White House press secretary Scott McClellan quoted Bush as telling the Malaysian leader, "It stands squarely against what I believe in."

Bush confronted Mahathir between meetings of the Asia-Pacific Economic Cooperation summit (search), McClellan said, inserting himself into a simmering controversy.

Earlier Monday, Bush's national security adviser, Condoleezza Rice, signaled Bush's disapproval as he sat down in the same room with Mahathir and 19 other leaders. It is the last of the annual forums that Mahathir will attend before retiring Oct. 31 after 22 years in power.

Mahathir, Asia's senior statesman in Asia whose pugnacious, articulate speeches against globalization and U.S. policy in the Middle East have a strong following, triggered an uproar last week at a summit of Islamic countries by stating that "Jews rule the world by proxy. They get others to fight and die for them."

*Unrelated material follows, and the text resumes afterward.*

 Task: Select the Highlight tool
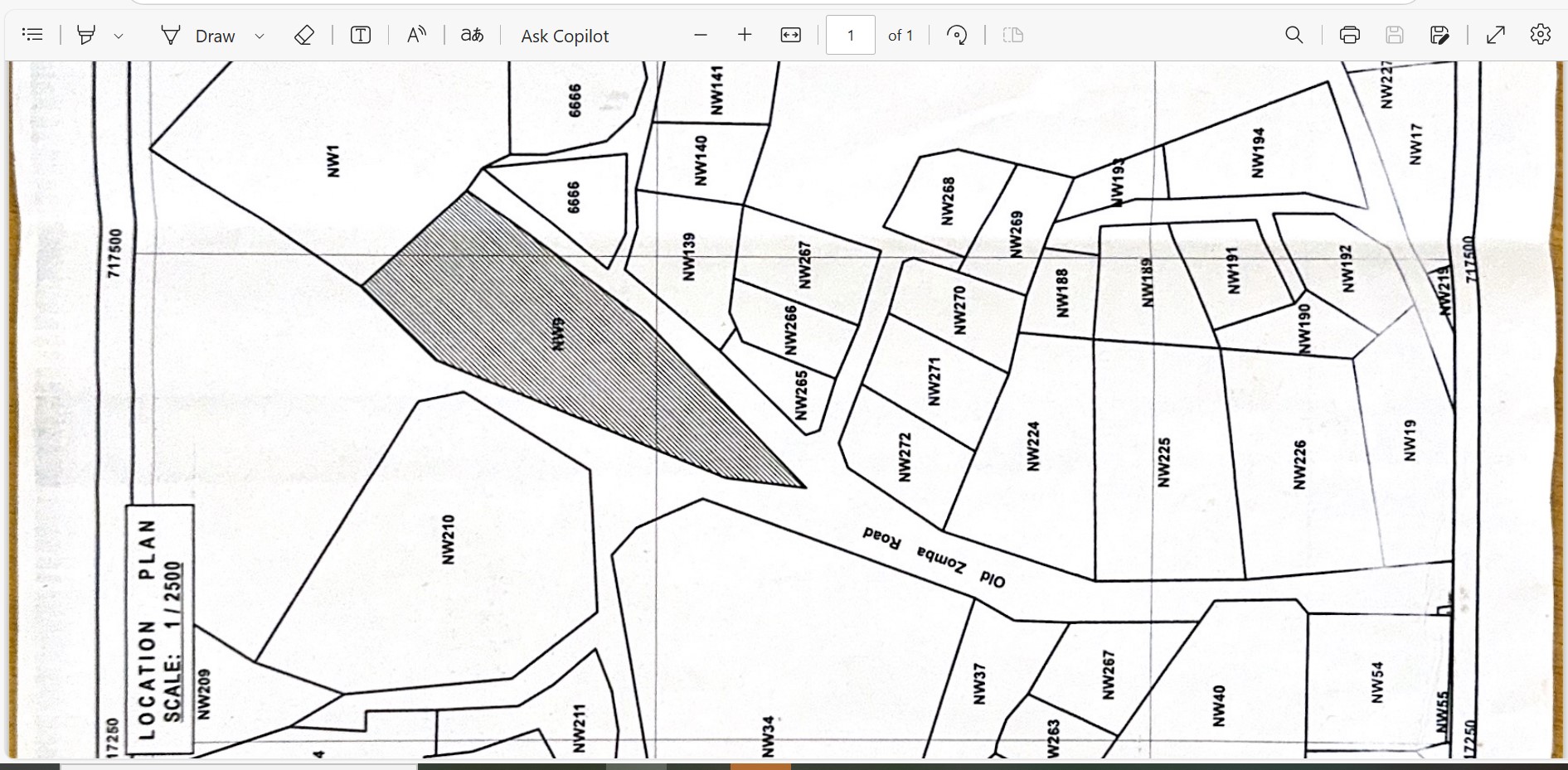(x=86, y=35)
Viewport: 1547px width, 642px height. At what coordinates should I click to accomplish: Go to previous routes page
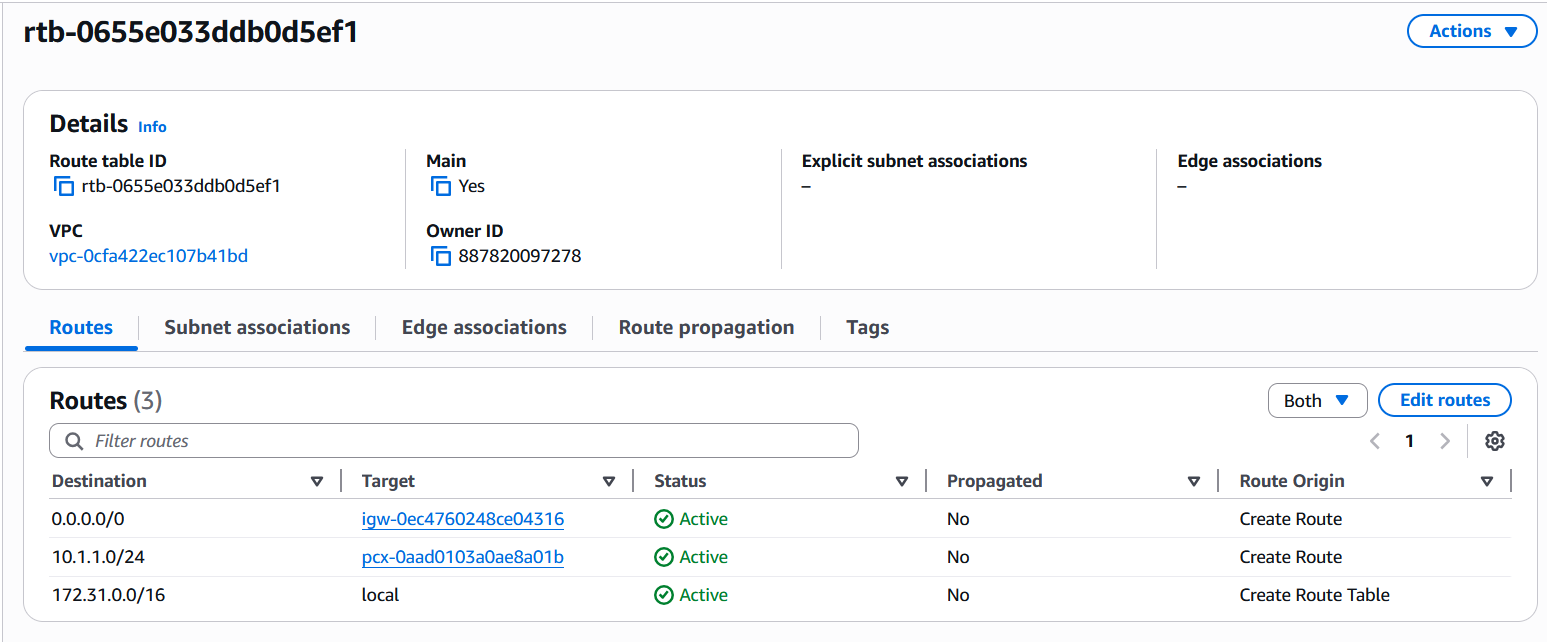pos(1375,441)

The thrust of his address was that the world's 1.3 billion Muslims had been outmaneuvered by "a few million Jews" and needed to give up violence in favor of using greater unity and improved education to defend their interests peacefully. But the comments about Jews prompted outrage from Washington, Australia and the European Union.

"Everyone thinks the comments were hateful, they are outrageous," Rice told reporters. Bush "thinks those remarks were reprehensible. I do not think they are emblematic of the Muslim world," she said.

Secretary of State Colin Powell and Malaysian Foreign Minister Syed Hamid Albar focused on the fallout in one-on-one in talks.

Syed Hamid said afterward that he had stressed to Powell that Mahathir's speech was mostly critical of Muslims, with just "one or two portions" that created problems.

"He knows that the bulk of the contents of the speech contains a lot of good ideas," Syed Hamid said.

Powell did not speak to reporters.

The outraged Western reaction was in marked contrast to the standing ovation Mahathir received from the leaders of the 57-nation Organization of the Islamic Conference — including several U.S. allies.

Mahathir has contended that his remarks about Jews were "stating the facts." However, he didn't bring up the dispute during an APEC panel discussion Monday on globalization.

The tone between Kuala Lumpur and Washington has deteriorated since Bush invited Mahathir to the White House in May 2002 and praised him as an ally in the war against terrorism.

In the weeks before the U.S.-led war in Iraq, Mahathir denounced the United States as preparing a racist attack against nonwhite Muslims. The comments earned a rebuke to Malaysia's ambassador in Washington.